**YOUR OBJECTIVE**
Return the lines below exactly, please, from the one containing "Select the Head brand label" through the last one, both included, and leave out any pictures.

** AVAILABLE DATA follows **

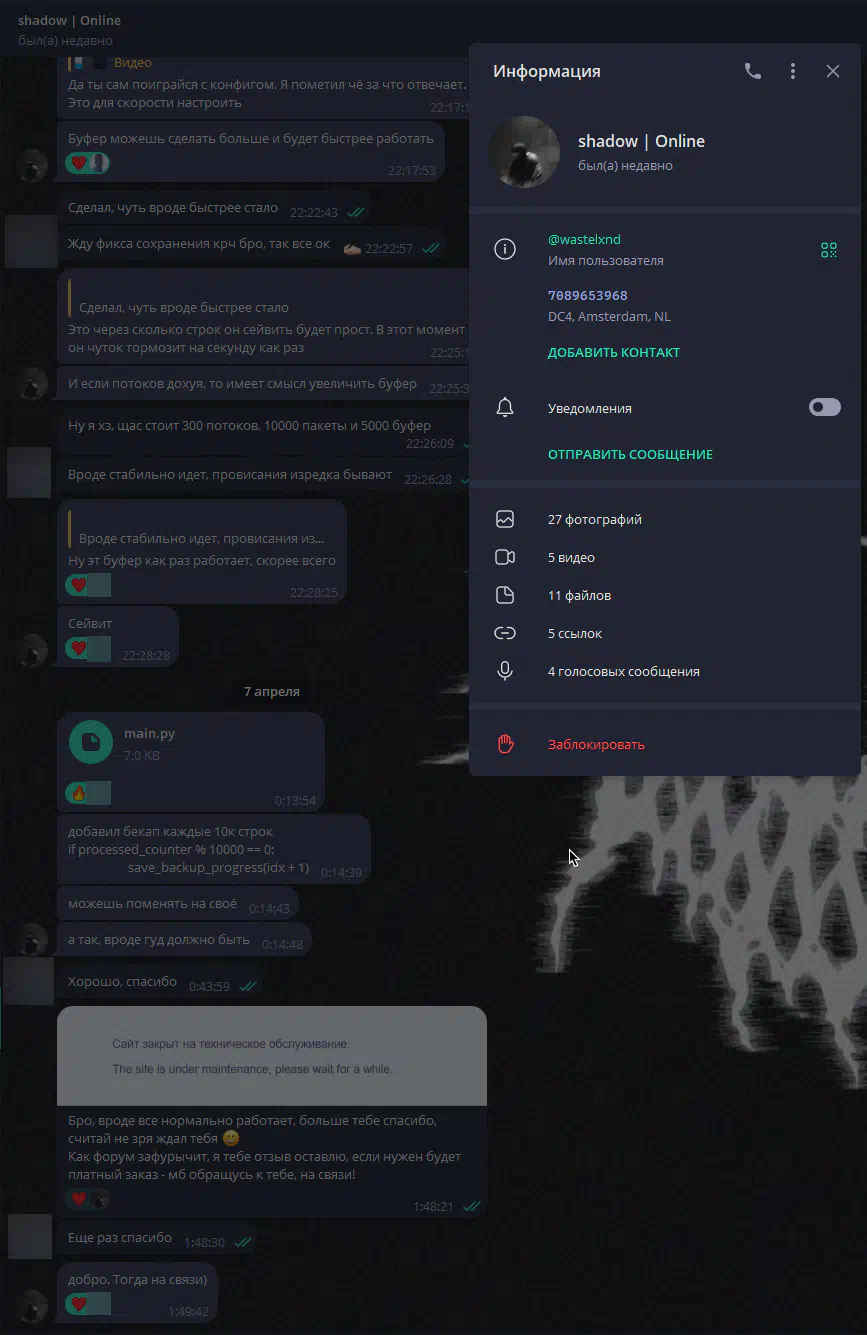Click ДОБАВИТЬ КОНТАКТ link
Screen dimensions: 867x1335
pos(614,352)
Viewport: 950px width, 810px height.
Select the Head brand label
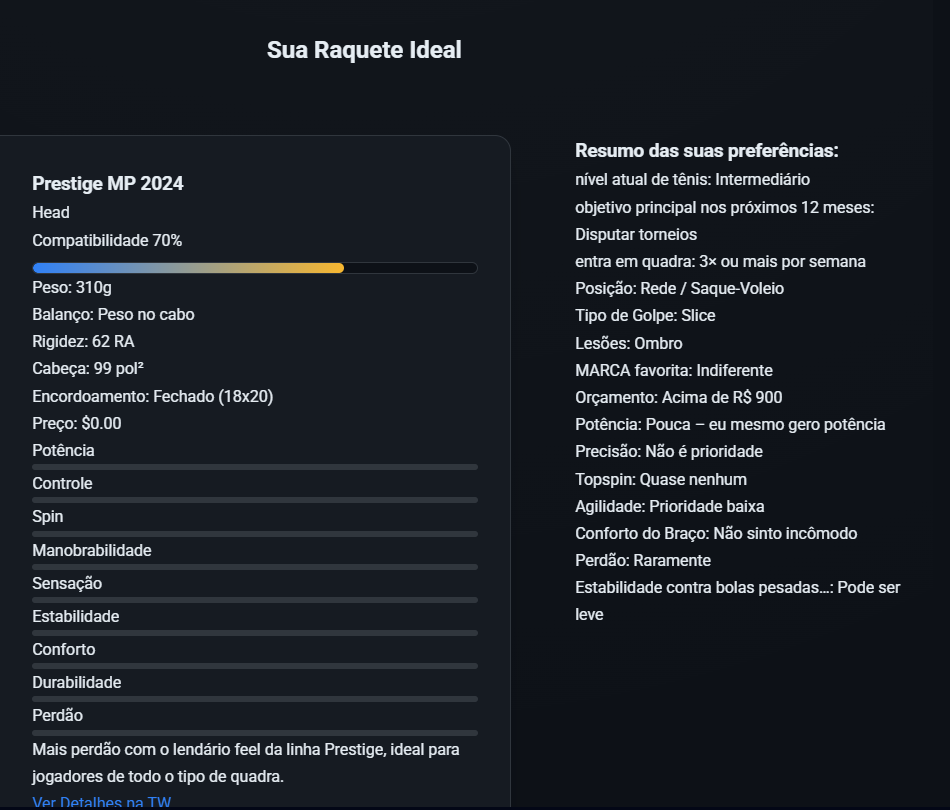pyautogui.click(x=50, y=212)
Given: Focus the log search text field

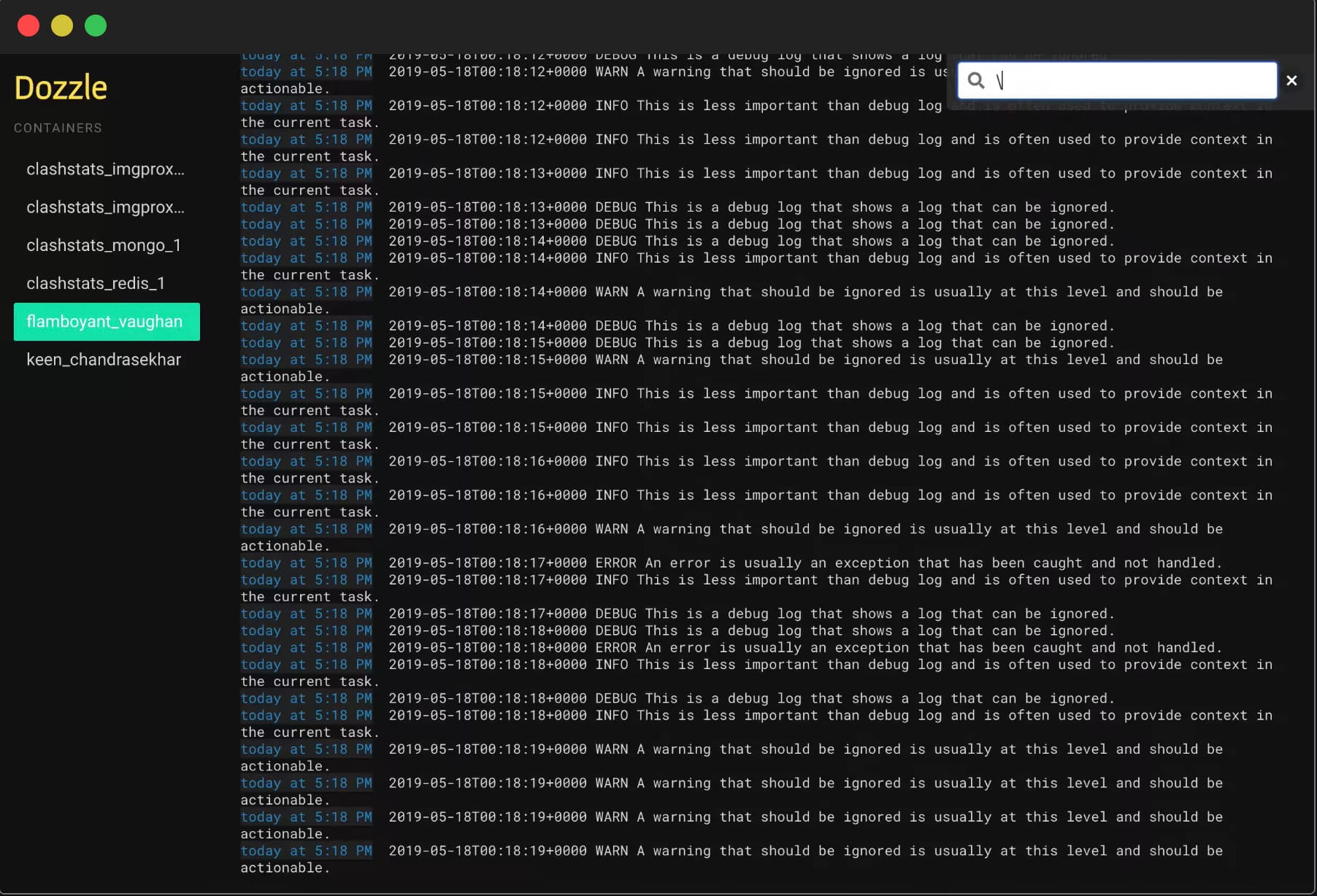Looking at the screenshot, I should (1132, 80).
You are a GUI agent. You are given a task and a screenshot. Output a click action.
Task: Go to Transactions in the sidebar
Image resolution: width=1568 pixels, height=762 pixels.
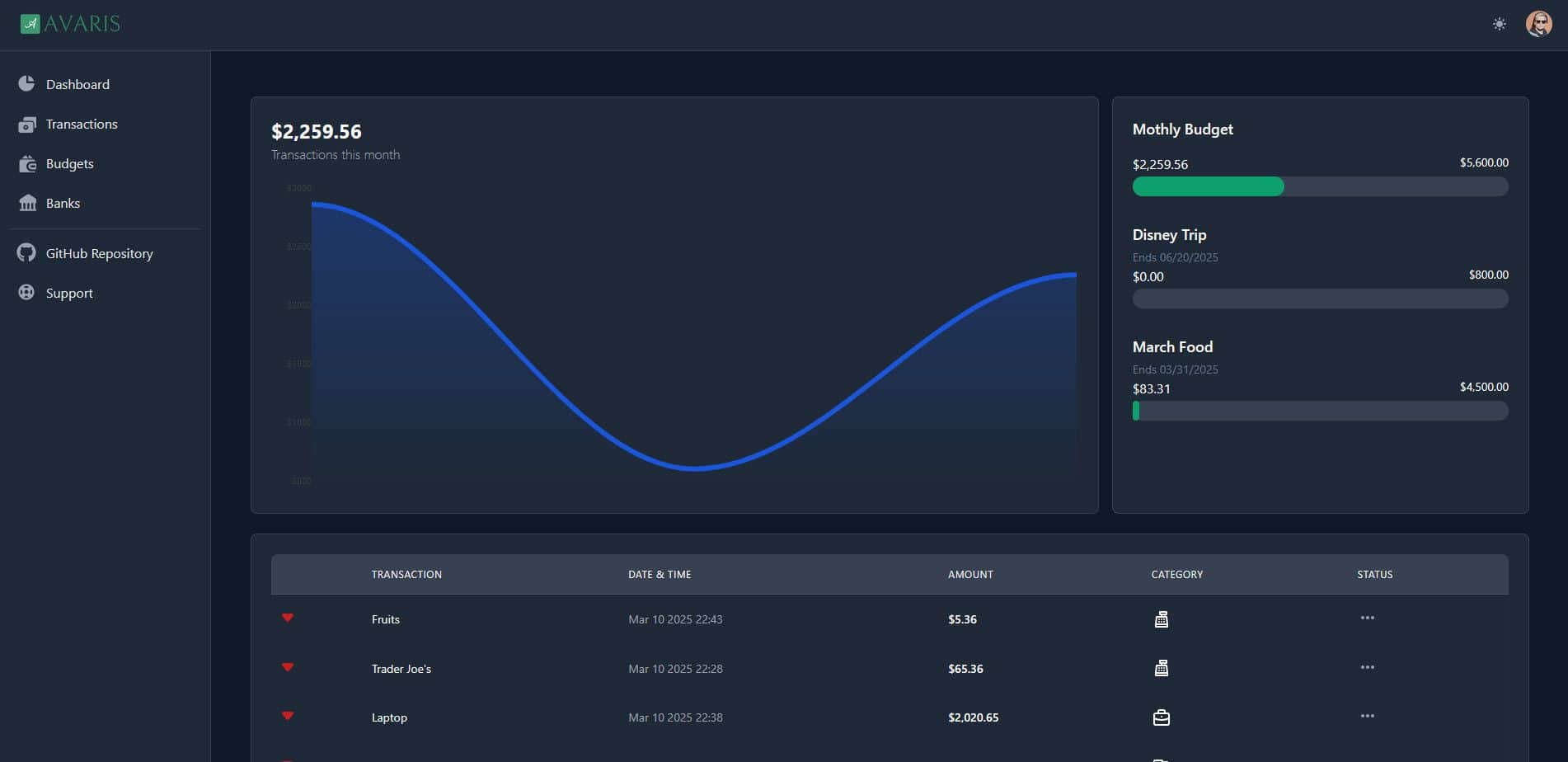tap(81, 124)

** End of AVAILABLE DATA **

**COMPLETED EXERCISE**
Select the Head brand label
pyautogui.click(x=50, y=212)
Given: Focus the log search text field

Looking at the screenshot, I should (1132, 80).
You are a GUI agent. You are given a task and a screenshot. Output a click action.
Task: Go to Transactions in the sidebar
Image resolution: width=1568 pixels, height=762 pixels.
tap(81, 124)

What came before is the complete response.